Everything in this story fits so perfectly. How do you do it?
Thank you! I guess the feelings were close to my heart – I remember worrying about being a good mother before my first child was born. You do a lot of thinking before the birth and after you have to just get on with it.
Tell me more about the title and the image of the jelly babies.
I wrote this story for a frantic flash competition using the prompt, Pink, Stink. I thought about the colour of the baby and the unborn child in the dream, and then a Jelly Baby came to mind (do you have them in the US?) They are much pinker than real ones.
A line that means so much to me: “I keep this one.” Am I wrong to love it so?
The narrator is afraid that she won’t be the perfect mother, that she would be punished for aborting a baby. Finding the imperfect Jelly Baby reassured her.

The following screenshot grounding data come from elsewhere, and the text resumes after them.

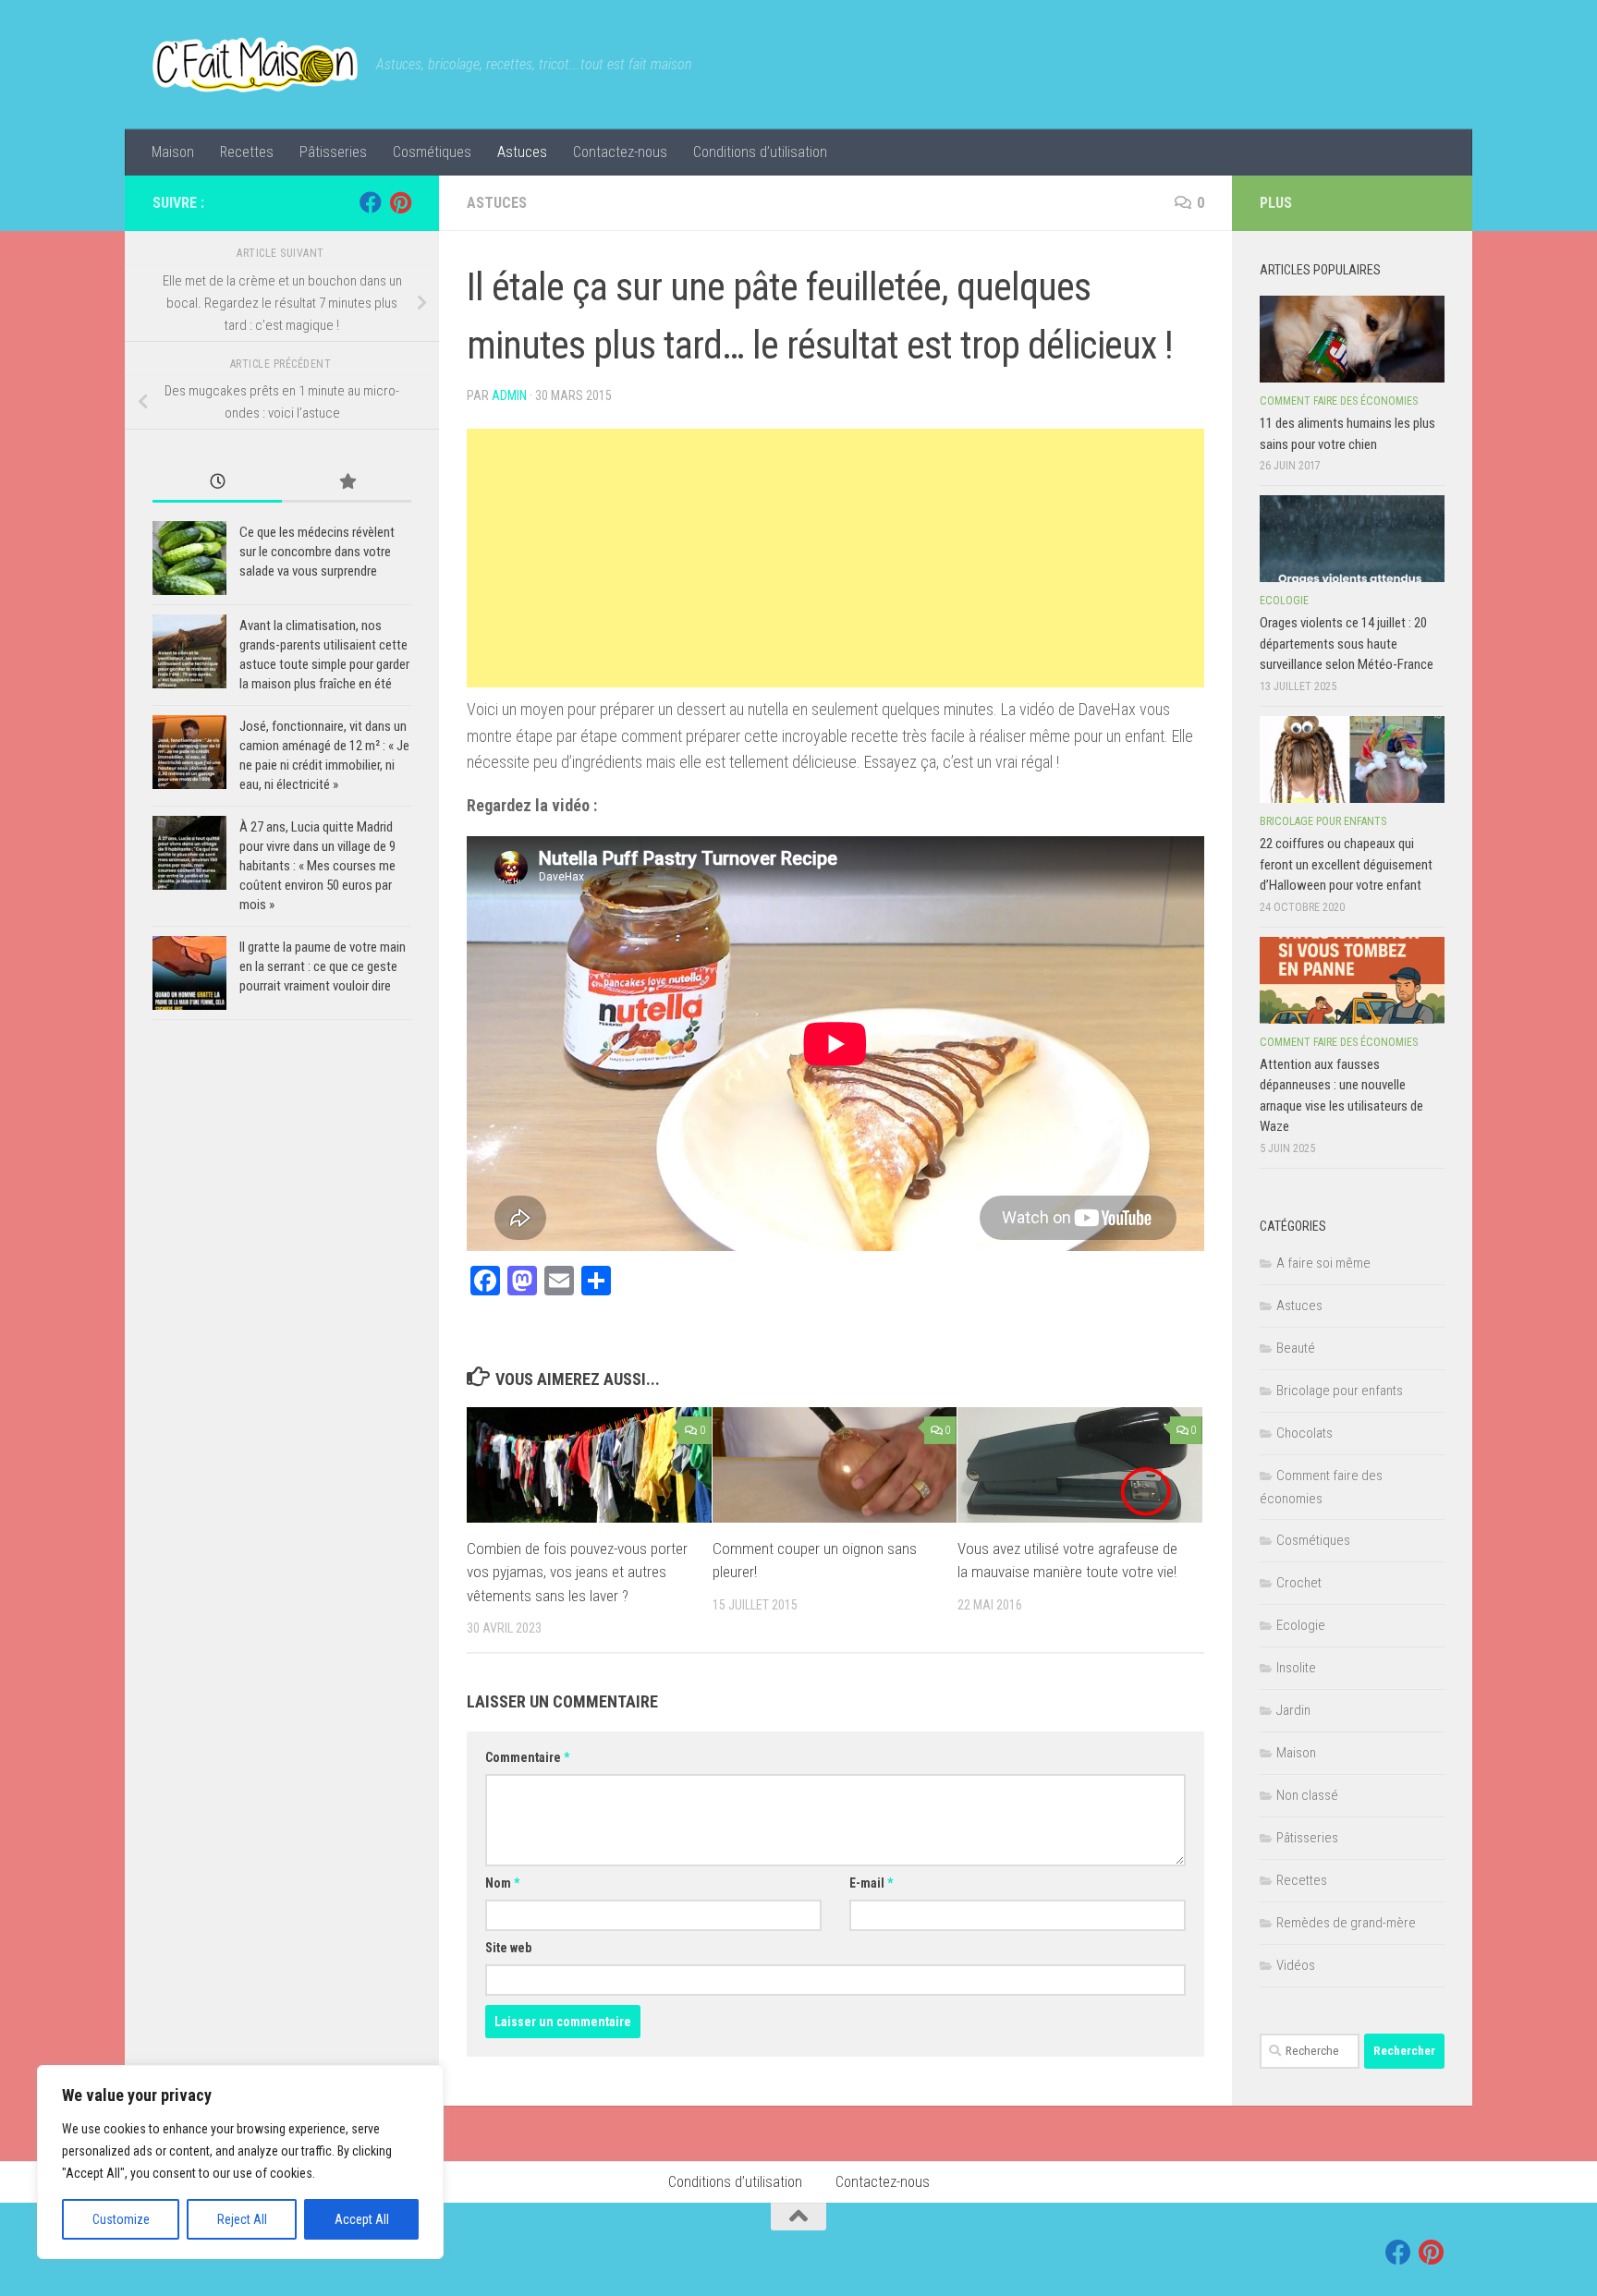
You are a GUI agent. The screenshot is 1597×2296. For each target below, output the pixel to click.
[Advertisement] (835, 558)
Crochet (1299, 1582)
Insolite (1296, 1667)
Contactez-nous (620, 152)
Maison (173, 152)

Stories sometimes don’t know when to end. Yours does. “Candy-sweet.” How’d you know this was the ending this story desired?

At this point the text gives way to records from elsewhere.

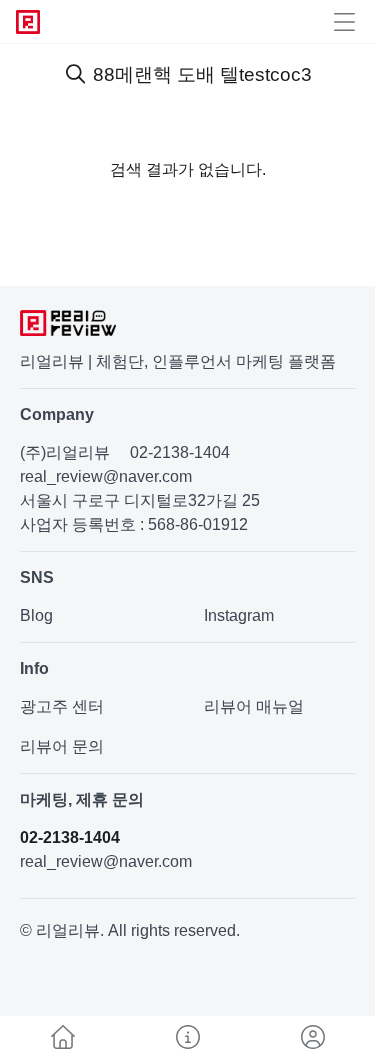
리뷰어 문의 (62, 746)
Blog (36, 615)
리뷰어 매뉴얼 (254, 706)
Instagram (239, 615)
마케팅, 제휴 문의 (82, 799)
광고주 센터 (62, 706)
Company (57, 414)
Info (34, 668)
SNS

I wanted to end on a slightly unreal note. Would everything really be OK, or was this woman on the verge of losing touch with reality.
So, you teach English in France. What are the French feeling these days toward the good ole’ US of A?
Oooh, difficult! I think the French have stopped believing in the American Dream. They are perplexed by the political decisions that are made, but also know that a lot of Americans are too.